GWÖ - ein Wirtschaftssystem mit Zukunft

Kathi, unsere kiss the inuit MAMA, Gründerin und Nachhaltigkeits-Visionärin, gibt dir in diesem Blogbeitrag einen ganz persönlichen Einblick in ihre Reise und Entwicklung hin zu einer Gemeinwohl-Ökonomin. Am Ende des Beitrags findest du auch noch einen Link zu einem YouTube-Video, in dem du kurz und knapp alles zur Gemeinwohl-Ökonomie erfährst.

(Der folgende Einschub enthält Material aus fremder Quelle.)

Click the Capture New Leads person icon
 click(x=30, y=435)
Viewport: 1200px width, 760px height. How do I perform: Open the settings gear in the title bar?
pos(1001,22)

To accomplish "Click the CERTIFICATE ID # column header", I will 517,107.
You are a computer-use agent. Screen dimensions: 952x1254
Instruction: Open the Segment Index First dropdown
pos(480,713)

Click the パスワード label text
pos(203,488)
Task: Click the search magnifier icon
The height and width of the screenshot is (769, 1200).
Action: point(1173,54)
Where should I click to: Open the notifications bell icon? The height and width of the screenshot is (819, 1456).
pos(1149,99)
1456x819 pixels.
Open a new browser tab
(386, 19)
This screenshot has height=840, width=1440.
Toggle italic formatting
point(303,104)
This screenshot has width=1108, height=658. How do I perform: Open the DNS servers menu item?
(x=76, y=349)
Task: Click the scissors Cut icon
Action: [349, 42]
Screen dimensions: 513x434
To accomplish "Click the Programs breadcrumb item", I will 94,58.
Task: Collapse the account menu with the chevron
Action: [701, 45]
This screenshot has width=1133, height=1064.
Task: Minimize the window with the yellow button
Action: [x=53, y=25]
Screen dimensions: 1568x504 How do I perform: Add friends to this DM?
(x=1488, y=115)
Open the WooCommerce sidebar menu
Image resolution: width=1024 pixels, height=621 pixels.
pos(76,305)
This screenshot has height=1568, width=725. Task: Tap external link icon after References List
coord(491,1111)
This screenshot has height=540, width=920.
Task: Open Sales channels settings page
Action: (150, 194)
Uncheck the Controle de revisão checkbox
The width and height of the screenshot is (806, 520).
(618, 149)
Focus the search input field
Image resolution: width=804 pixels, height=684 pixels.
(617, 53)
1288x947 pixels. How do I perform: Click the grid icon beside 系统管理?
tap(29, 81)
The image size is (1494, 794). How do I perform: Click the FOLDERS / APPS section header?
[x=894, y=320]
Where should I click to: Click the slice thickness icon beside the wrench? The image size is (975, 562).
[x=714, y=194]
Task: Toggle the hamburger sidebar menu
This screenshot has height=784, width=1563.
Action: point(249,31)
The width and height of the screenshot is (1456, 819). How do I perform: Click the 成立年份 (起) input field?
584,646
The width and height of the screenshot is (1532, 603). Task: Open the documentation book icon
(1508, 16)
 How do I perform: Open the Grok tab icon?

„Alles begann am 24. Juni, vor fast genau vier Jahren: An diesem Tag fuhr ich mit der Bahn nach Paderborn im Auftrag von Femnet. Der Verein, in dem ich Mitglied bin, setzt sich für bessere Arbeitsbedingungen der Frauen in Indien und Bangladesh ein – ich hielt an der Uni einen Vortrag über moderne Sklavenhaltung der Spinnereien von Tamil Nadu. Im Anschluss hatte ich noch Zeit mir selbst andere Redner anzuhören und landete bei Tom Müller, der vor einer großen Hörerschaft über die Gemeinwohl-Ökonomie referierte. Schnell begriff ich, dass er über ein alternatives Wirtschafsmodell sprach, nach dem ich schon lange auf der Suche war. Zu der Zeit war ich bereits seit fünf Jahren mit kiss the inuit in Köln und Bonn selbstständige Ladenbesitzerin.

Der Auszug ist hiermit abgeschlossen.